「もやもやして最悪の後味」おおかみこどもの雨と雪 だいこんさんの映画レビュー(感想・評価)
もやもやして最悪の後味
正直ガッカリしました。
同監督のサマーウォーズがイマイチだったことと、おおかみ男(旦那)が死ぬだろうな~と予想ができていた事、最後はスッキリ終わらないであろう事などがわかっていた事などからこの映画を観たくなかったのですが、いざ劇場で目的の映画が満員になり、友人に誘われ仕方がなく今作を観る事となりました。
この映画はできれば観たくないというほどハードルが極端に下がった状態で観たこの映画ですが、そのハードルを大きく下回る内容で驚きました。
途中、幸せそうな家族の生活を観ていて「あぁ良いな~」と心温かくなる場面もありましたが、何よりラストスパートからのエンディングの流れで全て吹っ飛びました。
最後、雨が嵐の中母親に黙って山に入っていく場面では「何故一言も断りを入れないのか?」という想いでいっぱいでした。

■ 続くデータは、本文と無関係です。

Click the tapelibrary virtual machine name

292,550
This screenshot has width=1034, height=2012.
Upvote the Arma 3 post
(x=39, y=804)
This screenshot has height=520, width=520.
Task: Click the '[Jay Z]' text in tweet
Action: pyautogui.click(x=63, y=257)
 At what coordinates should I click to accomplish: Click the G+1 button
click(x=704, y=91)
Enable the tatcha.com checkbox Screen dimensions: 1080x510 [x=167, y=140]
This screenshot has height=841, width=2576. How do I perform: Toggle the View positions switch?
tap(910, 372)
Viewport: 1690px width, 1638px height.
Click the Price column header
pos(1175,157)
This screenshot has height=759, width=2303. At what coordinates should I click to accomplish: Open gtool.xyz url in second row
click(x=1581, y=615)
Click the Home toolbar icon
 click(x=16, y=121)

母親が心配して追いかけてくる事なんて容易に想像できるのに、傷だらけでボロボロで、死ぬ直前まで母親が追い込まれたのにも関わらず、最後遠吠えして終わりって何ですか?
謝る言葉も無いし、苦労して苦労して必死に育ててきた母親の姿を見てきた自分には全く理解できません。
しかも、その遠吠えに納得して笑顔になる母親の心情も訳がわかりません。
1秒前まで泣き叫んでいたのに、遠吠え聞いて良かったねって、ギャグですか??
「良い映画だった」とか「深い内容だった」と賛否分かれるようでしたが、何をどうみてそうなったのかわかりません。
何より、この映画はプロローグで。ここからやっと本編が始まる感じが凄くします。
というよりここからの物語が観たいのに、ここで終わり??といった感じ。
細田監督の作品からいって、おおかみこどもの続編は絶対に無いと思いますから、「ここからはあなたたちの心の中で」という終わり方が気に入りません。
小説でもそうですが、結末を読者任せにする作品は全く良いとは思えません。
結末等をその映画の中で完結させてこその映画監督の腕でしょう。
とにかくスッキリできず、もやもやもやもやしながら帰宅しましたが、まだもやもやが取れません。
正直、「観なければ良かった」とまで思えます。
良かった部分が無いわけではないですが、それ以上にひどい結末にガッカリした作品でした。
時をかける少女は好きですが、サマーウォーズ、おおかみこども共にイマイチで今後の細田監督の作品は多分自分には合わないようなので、避けるようにしたいと思います。
※また、「いやいやラストは良かったよ!」とか、あの最後は「~~の感じが逆に良かったんだよ」などのコメントがあれば是非お願いします。
もやもやして歯切れが悪いので、私の気持ちをスッキリさせるコメントがあれば助かります。
ラストについてのみ書かせていただきます。
主様のここから始まるというのはある意味あっていると思います。
だれの人生もこれからもまだまだ続いていきますし、子供たちが直面する悩みや選択も。
映画はその初めての大きな節目を切り取ってラストとしているのだと思います。
後半生き方をめぐって雨と雪が大喧嘩をします。
あれはもう子供の頃のじゃれるようなけんかとは違うものです。
花の母親業もただ食事を与えて養育するということとは違ってきました。
思春期という大きな成長の節目に入った子供たち。
誰もが直面する自分の人生へ歩みだす、その記念すべき一歩。
映画は祝福とエールをこめて暖かく子供たちを送り出します。
花は息子への愛着を超えて、人間よりも一足早い親離れを受け入れ、悲しみを笑顔に変えて雨を送り出します。
いつかは必ずやってくる親離れ子離れを若おおかみとなった雨のきっぱりとした態度と覚悟を決めて受け入れる花の強い態度で、感動的に表現してくれました。
雨は出て行く時に母親に何も言いません。
母親の意見や許しをもはや必要としていないということなのだと思います。
雪も豪雨の中、母親を求めることよりは、級友との交流を大切にしています。
それは親としては寂しい反面、とても嬉しく誇らしい事でもあるんです。
子供の自立は子育ての大きな目的なのですから。
花の子育てのドラマはあれで完結しているのですよ。
無事を知る遠くから聞こえる雨の遠吠えと、寄宿舎に行った雪からの手紙。
子育ての一括りを終えた花にとって十分なエピローグのシーンでした。
そしてそれは親として幸せな事なのです。
今まさに中学生の娘の親である私はそう思いました。